◆ INSTRUCTIONS TO FOLLOW
Restate every entry word for word.

******************************

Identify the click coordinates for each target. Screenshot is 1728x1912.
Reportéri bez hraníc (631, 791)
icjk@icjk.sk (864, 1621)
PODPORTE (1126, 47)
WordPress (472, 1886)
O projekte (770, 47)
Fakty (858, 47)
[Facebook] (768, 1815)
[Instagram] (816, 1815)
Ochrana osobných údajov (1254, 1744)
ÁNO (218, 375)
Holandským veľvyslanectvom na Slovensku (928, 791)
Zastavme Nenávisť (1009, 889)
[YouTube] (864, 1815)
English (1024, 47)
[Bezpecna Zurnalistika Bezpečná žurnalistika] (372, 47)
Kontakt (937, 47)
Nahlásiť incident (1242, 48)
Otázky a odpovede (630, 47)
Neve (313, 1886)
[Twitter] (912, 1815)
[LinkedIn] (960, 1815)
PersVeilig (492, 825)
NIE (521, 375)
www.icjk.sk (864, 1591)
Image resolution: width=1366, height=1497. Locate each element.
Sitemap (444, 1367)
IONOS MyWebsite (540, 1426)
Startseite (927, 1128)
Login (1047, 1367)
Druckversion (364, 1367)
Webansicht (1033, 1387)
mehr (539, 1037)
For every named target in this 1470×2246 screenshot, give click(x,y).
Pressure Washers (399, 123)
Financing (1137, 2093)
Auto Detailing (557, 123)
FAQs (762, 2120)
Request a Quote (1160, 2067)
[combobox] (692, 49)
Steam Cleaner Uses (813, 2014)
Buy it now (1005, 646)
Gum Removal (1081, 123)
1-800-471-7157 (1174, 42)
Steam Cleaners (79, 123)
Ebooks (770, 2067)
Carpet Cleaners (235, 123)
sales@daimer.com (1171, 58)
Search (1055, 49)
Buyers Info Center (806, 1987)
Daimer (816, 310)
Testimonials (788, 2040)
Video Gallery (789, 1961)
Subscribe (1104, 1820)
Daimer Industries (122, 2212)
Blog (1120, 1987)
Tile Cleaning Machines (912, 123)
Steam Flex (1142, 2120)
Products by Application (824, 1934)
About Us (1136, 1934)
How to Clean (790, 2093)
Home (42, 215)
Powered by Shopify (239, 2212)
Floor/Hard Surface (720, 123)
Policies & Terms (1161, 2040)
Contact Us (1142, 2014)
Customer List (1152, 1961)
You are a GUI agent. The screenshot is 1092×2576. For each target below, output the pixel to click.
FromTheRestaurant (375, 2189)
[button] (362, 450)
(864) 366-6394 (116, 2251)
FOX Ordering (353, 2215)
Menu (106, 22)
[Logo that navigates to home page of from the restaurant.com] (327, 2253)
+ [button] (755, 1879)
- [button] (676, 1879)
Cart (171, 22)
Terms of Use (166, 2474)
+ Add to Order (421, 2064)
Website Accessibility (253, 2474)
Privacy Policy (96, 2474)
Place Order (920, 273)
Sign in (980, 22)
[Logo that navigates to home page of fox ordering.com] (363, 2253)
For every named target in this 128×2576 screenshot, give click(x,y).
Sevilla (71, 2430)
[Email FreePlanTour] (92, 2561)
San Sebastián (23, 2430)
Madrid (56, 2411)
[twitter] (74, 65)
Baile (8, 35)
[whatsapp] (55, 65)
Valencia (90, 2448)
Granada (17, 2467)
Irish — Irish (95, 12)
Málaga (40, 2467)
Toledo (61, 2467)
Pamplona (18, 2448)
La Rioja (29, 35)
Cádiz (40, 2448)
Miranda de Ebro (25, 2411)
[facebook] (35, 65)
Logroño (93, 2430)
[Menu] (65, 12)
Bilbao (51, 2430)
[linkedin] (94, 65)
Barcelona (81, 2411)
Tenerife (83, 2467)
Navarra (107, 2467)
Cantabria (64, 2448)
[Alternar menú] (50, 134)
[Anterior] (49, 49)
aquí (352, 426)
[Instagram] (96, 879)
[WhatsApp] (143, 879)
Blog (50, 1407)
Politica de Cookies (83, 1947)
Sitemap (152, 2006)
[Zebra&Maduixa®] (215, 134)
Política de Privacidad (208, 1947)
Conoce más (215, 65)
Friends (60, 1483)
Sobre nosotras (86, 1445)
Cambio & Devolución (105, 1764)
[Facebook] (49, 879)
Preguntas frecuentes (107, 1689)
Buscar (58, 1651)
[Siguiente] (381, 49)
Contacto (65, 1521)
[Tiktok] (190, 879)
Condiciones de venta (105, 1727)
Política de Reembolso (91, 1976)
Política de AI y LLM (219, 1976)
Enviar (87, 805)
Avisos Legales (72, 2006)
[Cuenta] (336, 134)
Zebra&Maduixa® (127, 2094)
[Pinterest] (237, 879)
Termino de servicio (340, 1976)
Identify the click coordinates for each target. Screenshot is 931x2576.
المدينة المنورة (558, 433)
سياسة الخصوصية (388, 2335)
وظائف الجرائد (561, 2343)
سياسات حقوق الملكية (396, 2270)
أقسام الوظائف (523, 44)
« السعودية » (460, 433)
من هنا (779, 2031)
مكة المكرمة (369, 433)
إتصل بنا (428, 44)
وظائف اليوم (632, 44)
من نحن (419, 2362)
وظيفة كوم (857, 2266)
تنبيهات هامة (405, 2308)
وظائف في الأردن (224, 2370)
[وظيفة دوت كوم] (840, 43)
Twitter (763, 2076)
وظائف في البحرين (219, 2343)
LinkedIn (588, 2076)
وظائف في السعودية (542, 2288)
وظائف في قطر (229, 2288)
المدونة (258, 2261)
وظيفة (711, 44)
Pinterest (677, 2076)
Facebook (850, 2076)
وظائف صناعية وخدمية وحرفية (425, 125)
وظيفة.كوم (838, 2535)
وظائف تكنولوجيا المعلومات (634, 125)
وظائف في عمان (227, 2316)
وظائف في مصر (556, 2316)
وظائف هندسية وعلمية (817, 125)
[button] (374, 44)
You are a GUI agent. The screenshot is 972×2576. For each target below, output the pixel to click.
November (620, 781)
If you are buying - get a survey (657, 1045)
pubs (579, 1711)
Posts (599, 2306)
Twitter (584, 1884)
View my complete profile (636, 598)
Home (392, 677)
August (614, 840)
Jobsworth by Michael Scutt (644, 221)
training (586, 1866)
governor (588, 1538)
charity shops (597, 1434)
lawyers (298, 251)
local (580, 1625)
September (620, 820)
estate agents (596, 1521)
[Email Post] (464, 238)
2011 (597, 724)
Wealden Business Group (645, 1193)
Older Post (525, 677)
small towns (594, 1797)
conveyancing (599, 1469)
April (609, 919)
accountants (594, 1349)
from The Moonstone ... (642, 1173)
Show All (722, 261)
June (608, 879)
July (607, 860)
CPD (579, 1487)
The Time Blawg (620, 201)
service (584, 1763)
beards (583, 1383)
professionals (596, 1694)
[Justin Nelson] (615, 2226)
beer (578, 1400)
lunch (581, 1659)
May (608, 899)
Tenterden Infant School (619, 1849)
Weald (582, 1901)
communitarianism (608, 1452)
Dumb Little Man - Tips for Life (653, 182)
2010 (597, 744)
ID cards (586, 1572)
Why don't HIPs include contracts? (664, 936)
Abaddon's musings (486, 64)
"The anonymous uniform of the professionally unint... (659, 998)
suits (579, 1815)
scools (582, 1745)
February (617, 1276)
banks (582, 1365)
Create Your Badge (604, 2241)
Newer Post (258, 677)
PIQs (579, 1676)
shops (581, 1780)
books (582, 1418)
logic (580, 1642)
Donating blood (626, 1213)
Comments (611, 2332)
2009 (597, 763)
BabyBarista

******************************

◆ FINISHED TASK
Identify the click coordinates for each target. Screenshot is 1728x1912.
Reportéri bez hraníc (631, 791)
icjk@icjk.sk (864, 1621)
PODPORTE (1126, 47)
WordPress (472, 1886)
O projekte (770, 47)
Fakty (858, 47)
[Facebook] (768, 1815)
[Instagram] (816, 1815)
Ochrana osobných údajov (1254, 1744)
ÁNO (218, 375)
Holandským veľvyslanectvom na Slovensku (928, 791)
Zastavme Nenávisť (1009, 889)
[YouTube] (864, 1815)
English (1024, 47)
[Bezpecna Zurnalistika Bezpečná žurnalistika] (372, 47)
Kontakt (937, 47)
Nahlásiť incident (1242, 48)
Otázky a odpovede (630, 47)
Neve (313, 1886)
[Twitter] (912, 1815)
[LinkedIn] (960, 1815)
PersVeilig (492, 825)
NIE (521, 375)
www.icjk.sk (864, 1591)
Image resolution: width=1366, height=1497. Locate each element.
Sitemap (444, 1367)
IONOS MyWebsite (540, 1426)
Startseite (927, 1128)
Login (1047, 1367)
Druckversion (364, 1367)
Webansicht (1033, 1387)
mehr (539, 1037)
For every named target in this 1470×2246 screenshot, give click(x,y).
Pressure Washers (399, 123)
Financing (1137, 2093)
Auto Detailing (557, 123)
FAQs (762, 2120)
Request a Quote (1160, 2067)
[combobox] (692, 49)
Steam Cleaner Uses (813, 2014)
Buy it now (1005, 646)
Gum Removal (1081, 123)
1-800-471-7157 (1174, 42)
Steam Cleaners (79, 123)
Ebooks (770, 2067)
Carpet Cleaners (235, 123)
sales@daimer.com (1171, 58)
Search (1055, 49)
Buyers Info Center (806, 1987)
Daimer (816, 310)
Testimonials (788, 2040)
Video Gallery (789, 1961)
Subscribe (1104, 1820)
Daimer Industries (122, 2212)
Blog (1120, 1987)
Tile Cleaning Machines (912, 123)
Steam Flex (1142, 2120)
Products by Application (824, 1934)
About Us (1136, 1934)
How to Clean (790, 2093)
Home (42, 215)
Powered by Shopify (239, 2212)
Floor/Hard Surface (720, 123)
Policies & Terms (1161, 2040)
Contact Us (1142, 2014)
Customer List (1152, 1961)
You are a GUI agent. The screenshot is 1092×2576. For each target below, output the pixel to click.
FromTheRestaurant (375, 2189)
[button] (362, 450)
(864) 366-6394 (116, 2251)
FOX Ordering (353, 2215)
Menu (106, 22)
[Logo that navigates to home page of from the restaurant.com] (327, 2253)
+ [button] (755, 1879)
- [button] (676, 1879)
Cart (171, 22)
Terms of Use (166, 2474)
+ Add to Order (421, 2064)
Website Accessibility (253, 2474)
Privacy Policy (96, 2474)
Place Order (920, 273)
Sign in (980, 22)
[Logo that navigates to home page of fox ordering.com] (363, 2253)
For every named target in this 128×2576 screenshot, give click(x,y).
Sevilla (71, 2430)
[Email FreePlanTour] (92, 2561)
San Sebastián (23, 2430)
Madrid (56, 2411)
[twitter] (74, 65)
Baile (8, 35)
[whatsapp] (55, 65)
Valencia (90, 2448)
Granada (17, 2467)
Irish — Irish (95, 12)
Málaga (40, 2467)
Toledo (61, 2467)
Pamplona (18, 2448)
La Rioja (29, 35)
Cádiz (40, 2448)
Miranda de Ebro (25, 2411)
[facebook] (35, 65)
Logroño (93, 2430)
[Menu] (65, 12)
Bilbao (51, 2430)
[linkedin] (94, 65)
Barcelona (81, 2411)
Tenerife (83, 2467)
Navarra (107, 2467)
Cantabria (64, 2448)
[Alternar menú] (50, 134)
[Anterior] (49, 49)
aquí (352, 426)
[Instagram] (96, 879)
[WhatsApp] (143, 879)
Blog (50, 1407)
Politica de Cookies (83, 1947)
Sitemap (152, 2006)
[Zebra&Maduixa®] (215, 134)
Política de Privacidad (208, 1947)
Conoce más (215, 65)
Friends (60, 1483)
Sobre nosotras (86, 1445)
Cambio & Devolución (105, 1764)
[Facebook] (49, 879)
Preguntas frecuentes (107, 1689)
Buscar (58, 1651)
[Siguiente] (381, 49)
Contacto (65, 1521)
[Tiktok] (190, 879)
Condiciones de venta (105, 1727)
Política de Reembolso (91, 1976)
Política de AI y LLM (219, 1976)
Enviar (87, 805)
Avisos Legales (72, 2006)
[Cuenta] (336, 134)
Zebra&Maduixa® (127, 2094)
[Pinterest] (237, 879)
Termino de servicio (340, 1976)
Identify the click coordinates for each target. Screenshot is 931x2576.
المدينة المنورة (558, 433)
سياسة الخصوصية (388, 2335)
وظائف الجرائد (561, 2343)
سياسات حقوق الملكية (396, 2270)
أقسام الوظائف (523, 44)
« السعودية » (460, 433)
من هنا (779, 2031)
مكة المكرمة (369, 433)
إتصل بنا (428, 44)
وظائف اليوم (632, 44)
من نحن (419, 2362)
وظيفة كوم (857, 2266)
تنبيهات هامة (405, 2308)
وظائف في الأردن (224, 2370)
[وظيفة دوت كوم] (840, 43)
Twitter (763, 2076)
وظائف في البحرين (219, 2343)
LinkedIn (588, 2076)
وظائف في السعودية (542, 2288)
وظائف في قطر (229, 2288)
المدونة (258, 2261)
وظيفة (711, 44)
Pinterest (677, 2076)
Facebook (850, 2076)
وظائف صناعية وخدمية وحرفية (425, 125)
وظيفة.كوم (838, 2535)
وظائف تكنولوجيا المعلومات (634, 125)
وظائف في عمان (227, 2316)
وظائف في مصر (556, 2316)
وظائف هندسية وعلمية (817, 125)
[button] (374, 44)
You are a GUI agent. The screenshot is 972×2576. For each target below, output the pixel to click.
November (620, 781)
If you are buying - get a survey (657, 1045)
pubs (579, 1711)
Posts (599, 2306)
Twitter (584, 1884)
View my complete profile (636, 598)
Home (392, 677)
August (614, 840)
Jobsworth by Michael Scutt (644, 221)
training (586, 1866)
governor (588, 1538)
charity shops (597, 1434)
lawyers (298, 251)
local (580, 1625)
September (620, 820)
estate agents (596, 1521)
[Email Post] (464, 238)
2011 (597, 724)
Wealden Business Group (645, 1193)
Older Post (525, 677)
small towns (594, 1797)
conveyancing (599, 1469)
April (609, 919)
accountants (594, 1349)
from The Moonstone ... (642, 1173)
Show All (722, 261)
June (608, 879)
July (607, 860)
CPD (579, 1487)
The Time Blawg (620, 201)
service (584, 1763)
beards (583, 1383)
professionals (596, 1694)
[Justin Nelson] (615, 2226)
beer (578, 1400)
lunch (581, 1659)
May (608, 899)
Tenterden Infant School (619, 1849)
Weald (582, 1901)
communitarianism (608, 1452)
Dumb Little Man - Tips for Life (653, 182)
2010 (597, 744)
ID cards (586, 1572)
Why don't HIPs include contracts? (664, 936)
Abaddon's musings (486, 64)
"The anonymous uniform of the professionally unint... (659, 998)
suits (579, 1815)
scools (582, 1745)
February (617, 1276)
banks (582, 1365)
Create Your Badge (604, 2241)
Newer Post (258, 677)
PIQs (579, 1676)
shops (581, 1780)
books (582, 1418)
logic (580, 1642)
Donating blood (626, 1213)
Comments (611, 2332)
2009 (597, 763)
BabyBarista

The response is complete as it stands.